Take Five: “It is necessary to implement special measures to protect women and girls at risk of violence”

Date: Saturday, May 2, 2020

Photo placeholder - full column - 675x450
Brankica Jankovic, Commissioner for the Protection of Equality from Serbia. Photo courtesy of the Serbian Commissioner for the Protection of Equality

Brankica Jankovic, the Serbian Commissioner for the Protection of Equality, has been actively advocating against different forms of discrimination against women. She spoke to UN Women about discrimination against women in the context of the COVID-19 outbreak as well as the new draft law on amendments to the Anti-Discrimination Law. The draft law is being developed with the support of the EU-UN Women regional programme on ending violence against women in the Western Balkans and Turkey, “Implementing Norms, Changing Minds”.

During the COVID-19 pandemic, women have been under increased risk of violence and exposed to inequalities in the fight against the pandemic. What can be done about this?

In times of crisis, such as the outbreak of a disease, women and girls may be exposed to higher risks of domestic and intimate partner violence because of increased tensions in the household, which are impossible to avoid because of various restrictions. Thus, it is necessary to implement special measures to protect women and girls at risk of violence and adjust them to changes in terms of the capacities of safe houses/shelters for women and children victims of violence. Also, as women represent 70 per cent of the workforce in the healthcare and social protection systems and are at a higher risk of exposure to the virus, it is necessary to pay special attention to their health-related and psycho-social needs. All these and other issues have been included in our recommended measures sent to the Serbian Government.

Sexual harassment, implicitly included in the earlier Anti-Discrimination Law as an act of discrimination based on personal characteristics and sex, is now explicitly defined as a form of discrimination, echoing the provisions of the Istanbul Convention and incriminating such behaviour. How was it defined and to what end?

The amendments to the Anti-Discrimination Law propose, among other things, to define sexual harassment as prohibited – in other words, to define it as a discriminatory form of behaviour, which was not explicitly provided in the existing law. The aim of the proposed provision is to prohibit any unwanted verbal, non-verbal or physical conduct of a sexual nature, with the purpose or effect of violating the dignity of a person, especially when creating an intimidating, hostile, degrading, humiliating, or offensive environment. This article also provides that parties shall take the necessary legislative measures and ensure that any such behaviour is subject to criminal or other legal sanction.

How many sexual harassment complaints do you receive annually, and what are the most common cases?

The Commissioner has received few complaints referring to sexual harassment. This year, there has been one complaint. Women’s fear, together with feelings of shame, is the main reason for non-reporting. We believe that this will change in the future as individual examples of reported and sanctioned cases will be an incentive for all women who have been exposed to sexual harassment.

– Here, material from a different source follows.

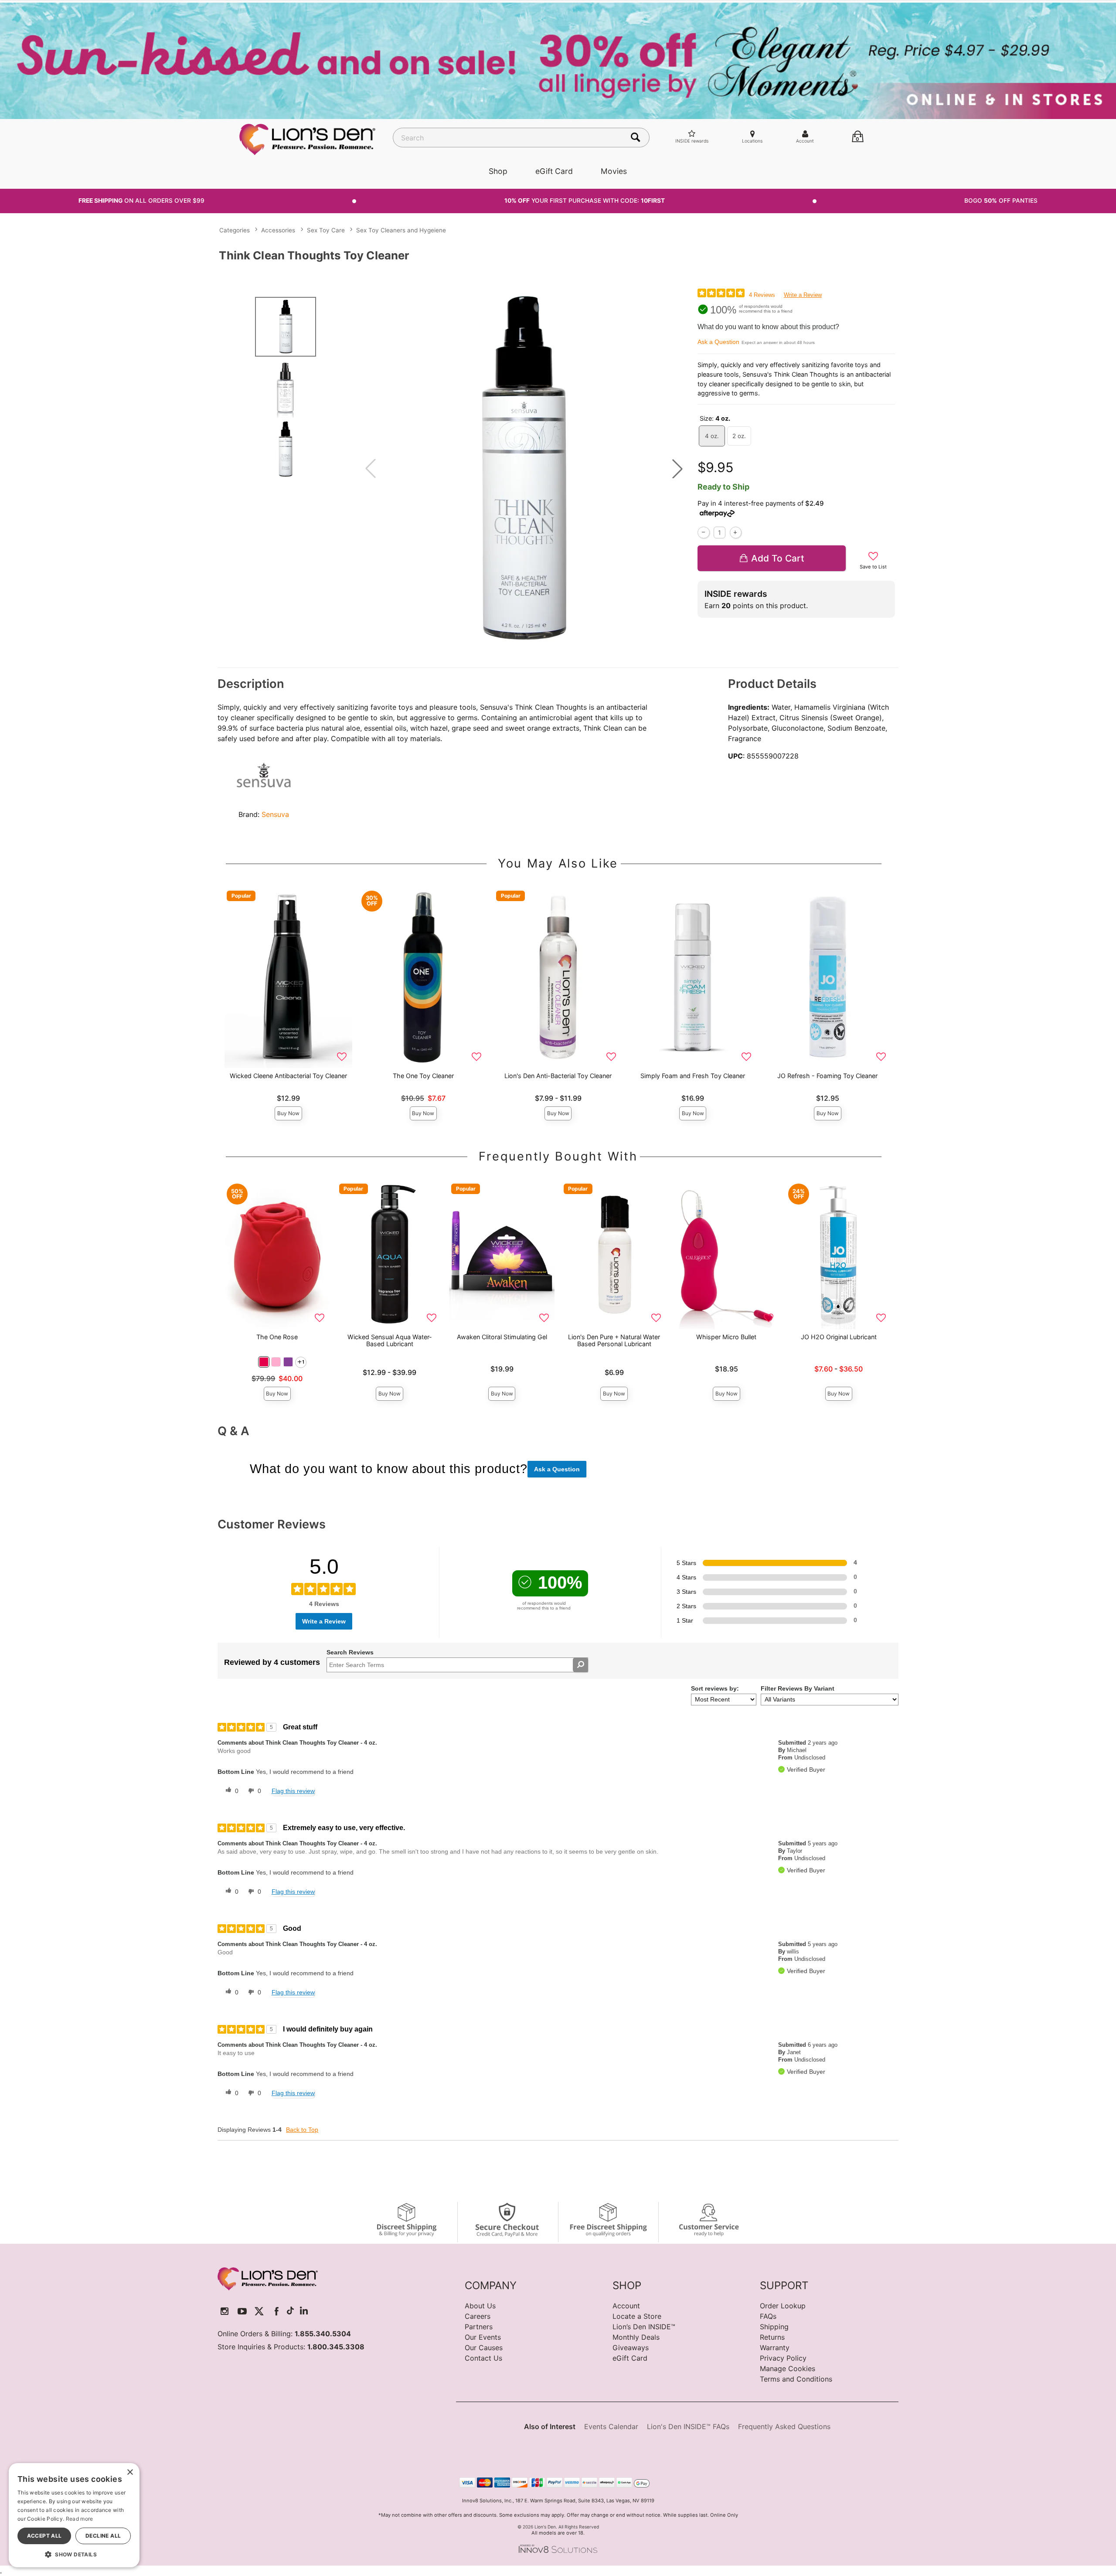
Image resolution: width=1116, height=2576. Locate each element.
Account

Incitement to discrimination has also been proscribed in the Draft Law on Amendments to the Anti-Discrimination Law as a form of discrimination, which is certainly an advancement compared to the existing legal text. What does this mean in practice?

If this proposal is adopted, discrimination shall also mean if an individual or group of individuals incite someone to discrimination by providing instructions on how to undertake discriminatory actions or incite to discrimination in another similar way. Although this is not provided in the existing law, incitement to discrimination was proscribed as a prohibited form of conduct in the special Law on the Prevention of Discrimination against Persons with Disabilities and has already been applied in practice.

Will the powers of the Commissioner to establish and maintain cooperation national and international equality and human rights bodies improve the current situation and contribute to the efficiency of anti-discrimination efforts?

The Commissioner has already established mostly good-quality cooperation with the majority of government authorities, which find human rights as the foundation of a democratic society. Therefore, the amendments to the Anti-Discrimination Law related to the competences of our institution simply propose more precise definitions of cooperation that have already been established in practice. There are seldom and very few cases of authorities and institutions that do not comply with recommendations and thus demonstrate essential lack of understanding of the rule of law.